Washington D.C, Aug 1: Recent studies have found that students who feel a greater sense of belonging with their peers, family and school community are less likely to become bullies. Research has shown that despite efforts, one in three children continue to experience bullying in school.

However, research has also indicated that environmental and psychological factors might play an important role in minimising bullying behaviours. Researchers analysed responses of a survey conducted on over 900 middle school students from rural schools throughout the U.S. The survey addressed their sense of belonging among peers, family and school community as well as bullying behaviour. For example, they were asked if they upset others for the fun of it or if they spread rumours. School Bullying Increases Chances of Mental Health Issues.

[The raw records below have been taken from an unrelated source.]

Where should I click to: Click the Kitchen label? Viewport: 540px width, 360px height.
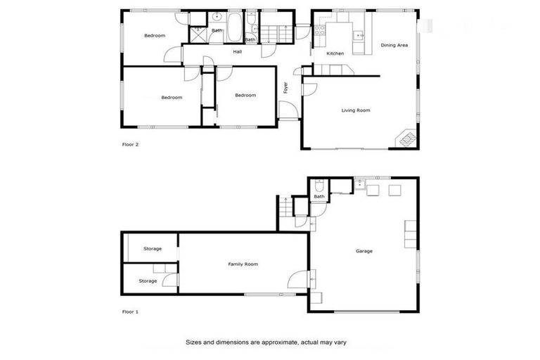click(x=335, y=53)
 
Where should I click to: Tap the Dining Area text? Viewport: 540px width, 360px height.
click(x=394, y=45)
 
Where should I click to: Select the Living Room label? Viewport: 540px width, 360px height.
click(x=356, y=110)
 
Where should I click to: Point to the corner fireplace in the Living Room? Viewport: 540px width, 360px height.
click(x=407, y=139)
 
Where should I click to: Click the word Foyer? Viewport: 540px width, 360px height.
click(x=285, y=89)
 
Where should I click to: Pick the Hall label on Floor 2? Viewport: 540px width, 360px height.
click(x=238, y=51)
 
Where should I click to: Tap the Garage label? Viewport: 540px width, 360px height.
click(x=364, y=251)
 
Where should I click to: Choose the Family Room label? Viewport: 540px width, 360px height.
click(x=243, y=264)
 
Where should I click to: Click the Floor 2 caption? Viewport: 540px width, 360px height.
click(x=130, y=145)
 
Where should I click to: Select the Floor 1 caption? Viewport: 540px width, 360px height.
click(x=130, y=311)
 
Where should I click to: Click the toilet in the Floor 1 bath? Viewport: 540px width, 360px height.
click(x=319, y=187)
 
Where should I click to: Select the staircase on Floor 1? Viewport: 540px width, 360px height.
click(x=285, y=208)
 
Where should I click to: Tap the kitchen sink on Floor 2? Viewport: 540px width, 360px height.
click(x=358, y=33)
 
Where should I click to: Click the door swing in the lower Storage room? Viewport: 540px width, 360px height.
click(x=169, y=281)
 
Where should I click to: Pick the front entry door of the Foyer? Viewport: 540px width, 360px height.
click(x=287, y=110)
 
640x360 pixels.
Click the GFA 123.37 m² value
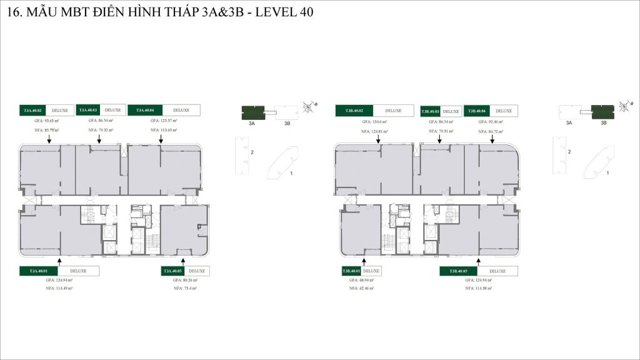(x=164, y=120)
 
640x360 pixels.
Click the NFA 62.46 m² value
(x=362, y=289)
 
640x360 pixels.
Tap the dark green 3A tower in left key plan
(x=252, y=112)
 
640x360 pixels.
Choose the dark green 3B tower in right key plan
(x=603, y=112)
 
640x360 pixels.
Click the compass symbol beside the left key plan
(x=306, y=107)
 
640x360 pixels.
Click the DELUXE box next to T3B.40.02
(x=393, y=111)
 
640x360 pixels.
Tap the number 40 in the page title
(x=306, y=12)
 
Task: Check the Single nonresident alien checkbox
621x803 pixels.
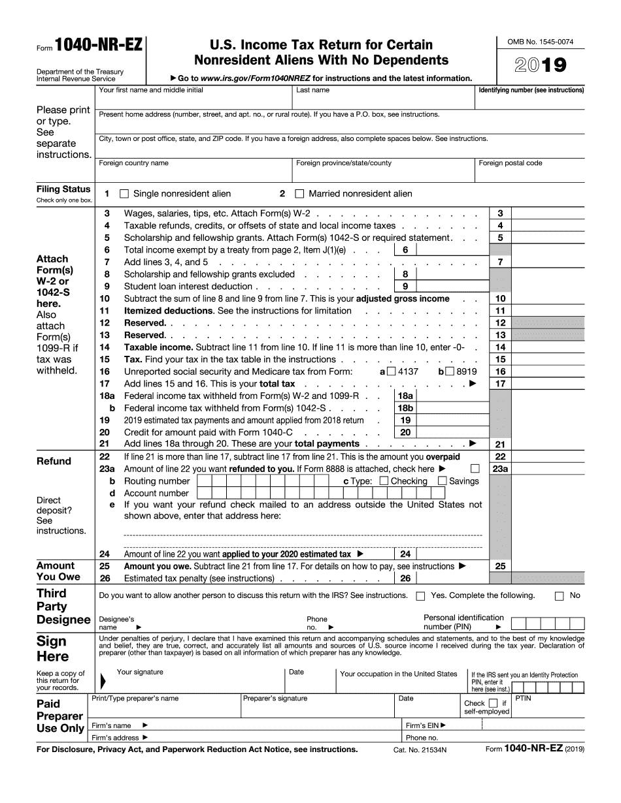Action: click(x=124, y=194)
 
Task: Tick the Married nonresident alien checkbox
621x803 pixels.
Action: click(x=300, y=194)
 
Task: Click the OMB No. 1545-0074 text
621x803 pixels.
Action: click(x=541, y=42)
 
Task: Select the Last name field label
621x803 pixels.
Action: click(x=312, y=90)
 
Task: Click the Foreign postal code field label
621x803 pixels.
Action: click(x=510, y=163)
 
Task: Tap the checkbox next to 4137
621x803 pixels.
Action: click(x=391, y=371)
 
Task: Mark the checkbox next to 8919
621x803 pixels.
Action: click(x=450, y=371)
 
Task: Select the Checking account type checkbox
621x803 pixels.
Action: click(x=384, y=481)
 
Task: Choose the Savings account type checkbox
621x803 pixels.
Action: click(x=442, y=481)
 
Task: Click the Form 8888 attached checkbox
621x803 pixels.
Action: click(x=475, y=469)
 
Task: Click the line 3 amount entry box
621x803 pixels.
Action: click(x=548, y=213)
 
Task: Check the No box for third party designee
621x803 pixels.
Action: click(x=559, y=595)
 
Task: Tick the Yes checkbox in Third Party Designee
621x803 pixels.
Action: click(x=420, y=595)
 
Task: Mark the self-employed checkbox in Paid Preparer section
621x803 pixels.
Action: click(x=494, y=703)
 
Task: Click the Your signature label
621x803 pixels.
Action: click(x=140, y=672)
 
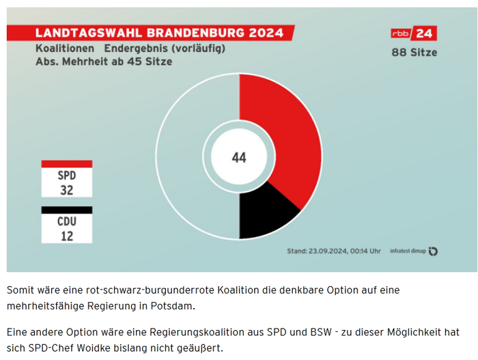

The results indicated that the more a student feels like they belong among their peers and family, the more likely they will feel like they belong at school. In addition, the more they feel like they belong within their school community, the less likely they were to report bullying behaviour.

This indicated that parents might be able to play a proactive role in increasing their child's sense of belonging at school by focusing on improving family belongingness.

Christopher Slaten, one of the researchers of the study, suggested that one of the ways parents can increase a child's sense of family belonging is to organise activities that cater to every child's interests.

"If you have children with varying interests, it might be beneficial to suggest the whole family get together to attend each other's events and activities, even if it doesn't please the whole crowd every time. By encouraging siblings to support each other, parents can help their children feel like their interests are accepted and that they fit within the family unit," Slaten said in the study published in the journal of Emotional & Child Psychology.

Chad Rose, one of the researchers of the study, added that teachers and school leaders should also consider techniques and programs that create a supportive environment for students. Some examples include starting clubs for students with various interests, offering to lend an ear to students who need someone to talk to and consider community-building events.

"What we have found is that students' perception of how supportive and accepting their school environment is has the power to alter bullying behaviour. This means that even acts of simple compassion and efforts to create an accepting and supportive space for students can help prevent bullying in schools. This is empowering news for teachers, students, and their families," Rose concluded.